Entries on target coordinates:
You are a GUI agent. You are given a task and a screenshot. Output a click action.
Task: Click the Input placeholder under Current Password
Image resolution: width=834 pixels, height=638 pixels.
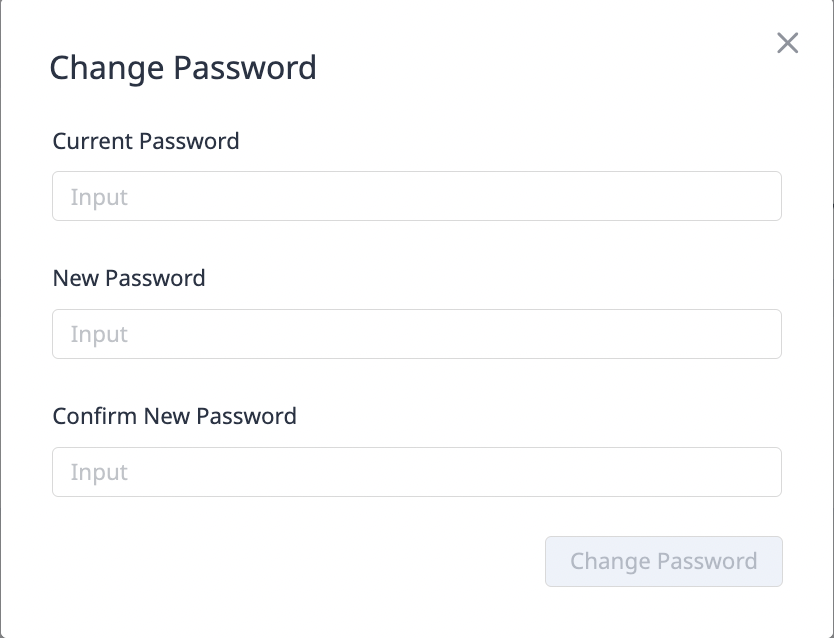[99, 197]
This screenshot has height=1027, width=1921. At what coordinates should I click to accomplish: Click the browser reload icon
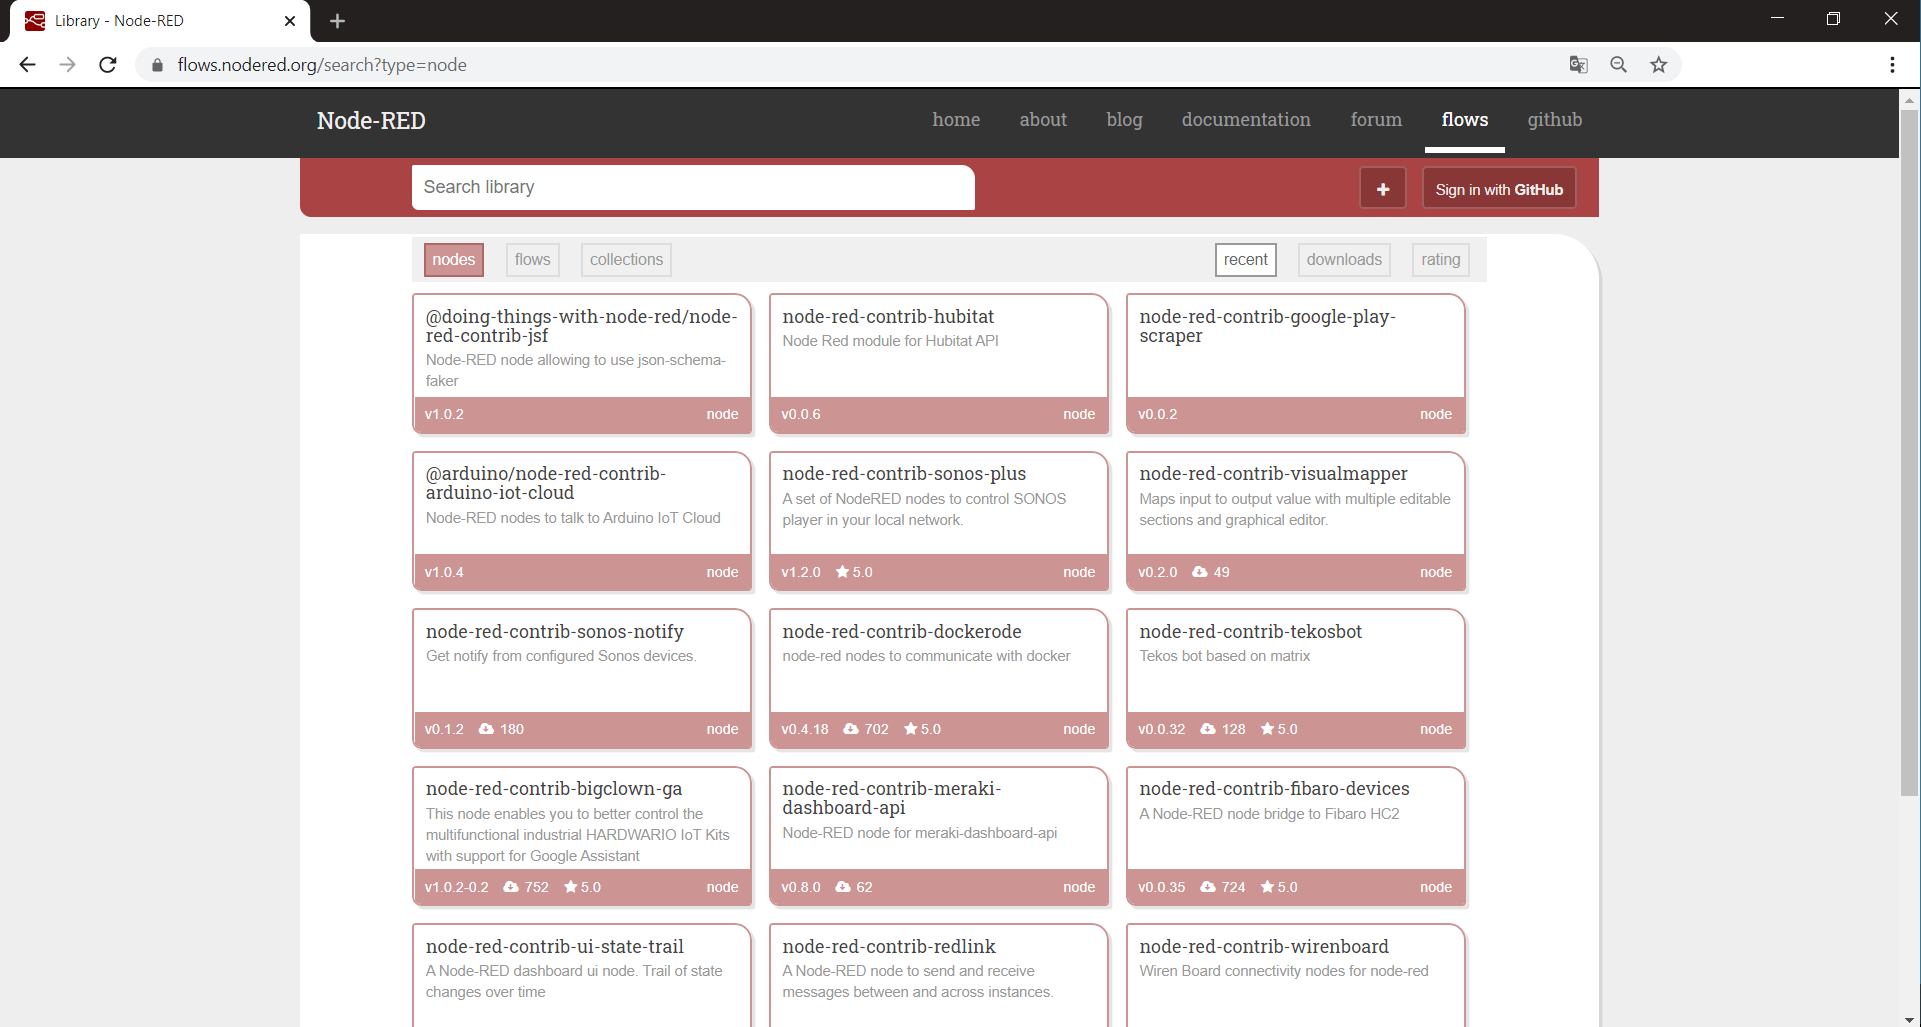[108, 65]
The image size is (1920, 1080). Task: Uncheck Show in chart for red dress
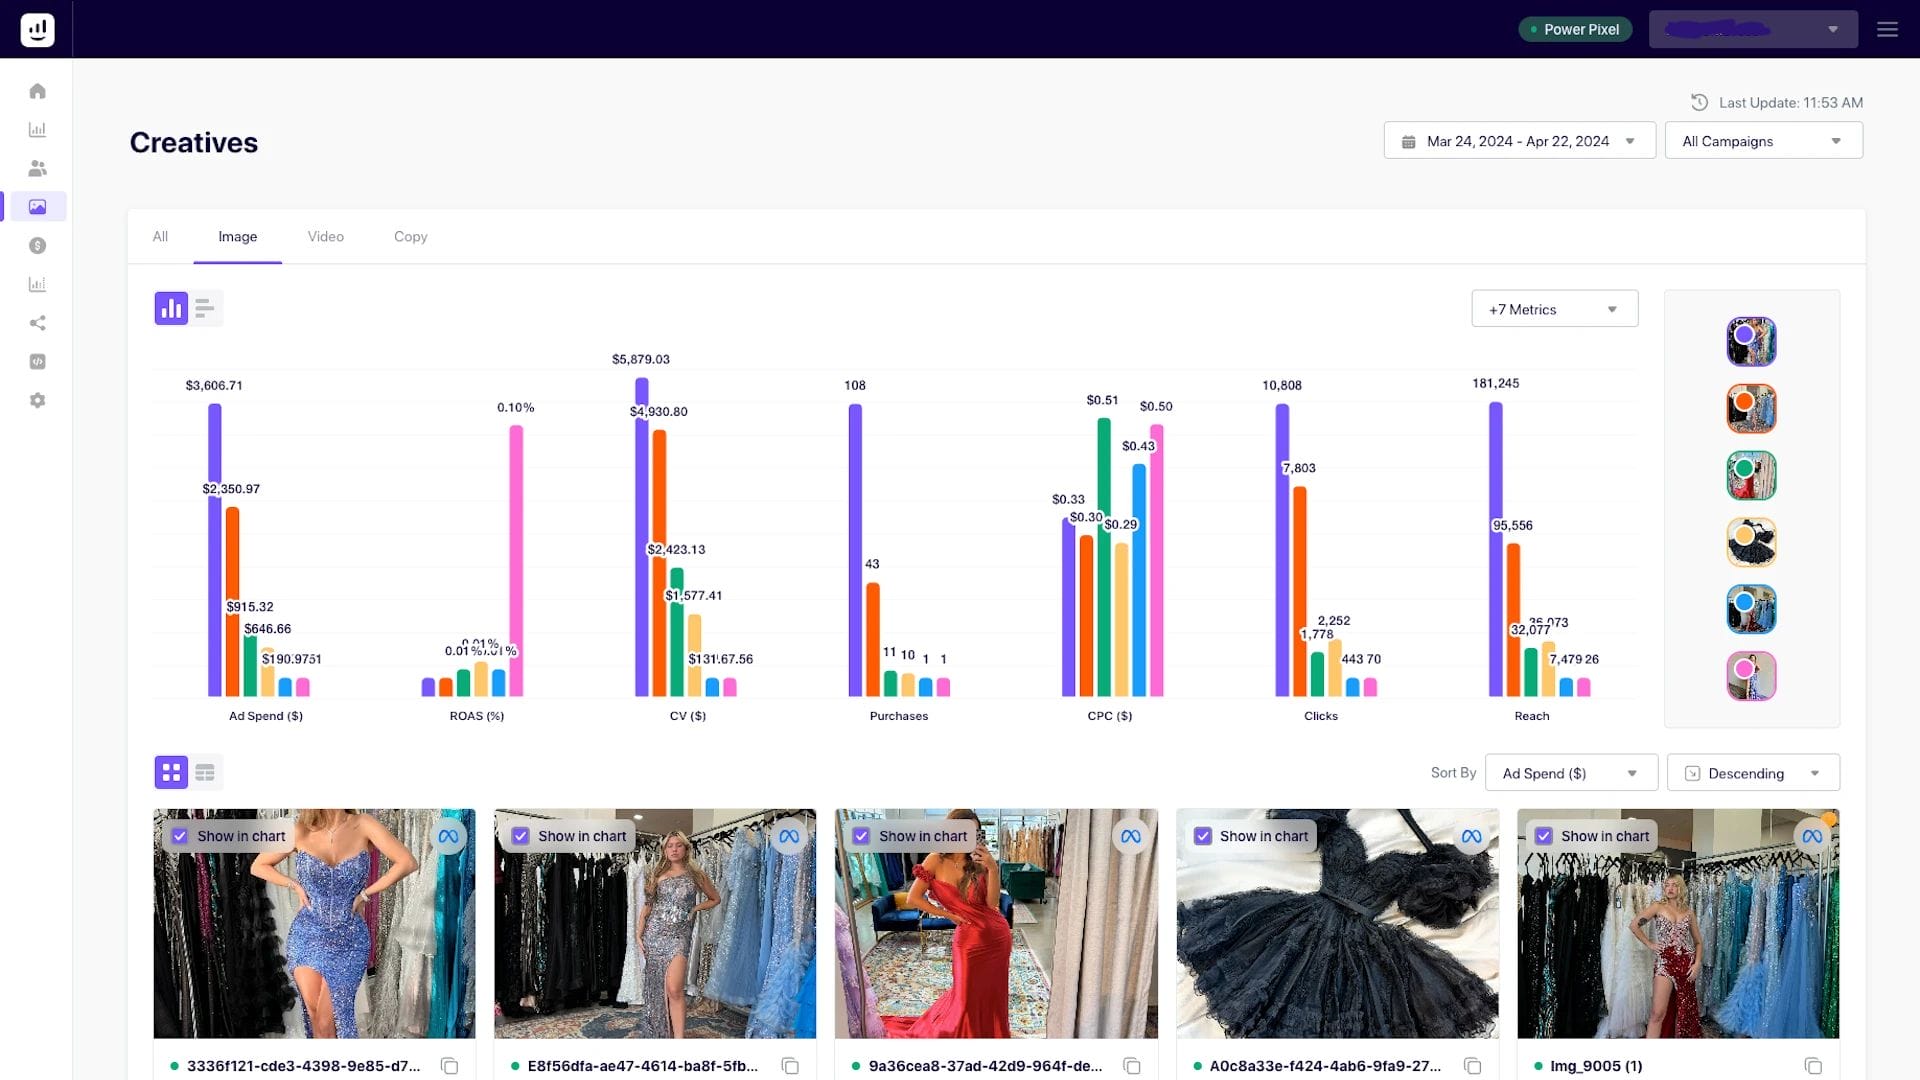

Given request:
Rewrite all the rows above with "screenshot" swapped for "screen capture" and every other word unchanged. Omit the pictures from your answer.

Expected output:
You are a GUI agent. You are given a task and a screen capture. Output a click action.
Task: Click the Input placeholder under Current Password
Image resolution: width=834 pixels, height=638 pixels.
[99, 197]
This screen capture has height=1027, width=1921. At what coordinates should I click to accomplish: Click the browser reload icon
[108, 65]
The image size is (1920, 1080). Task: Uncheck Show in chart for red dress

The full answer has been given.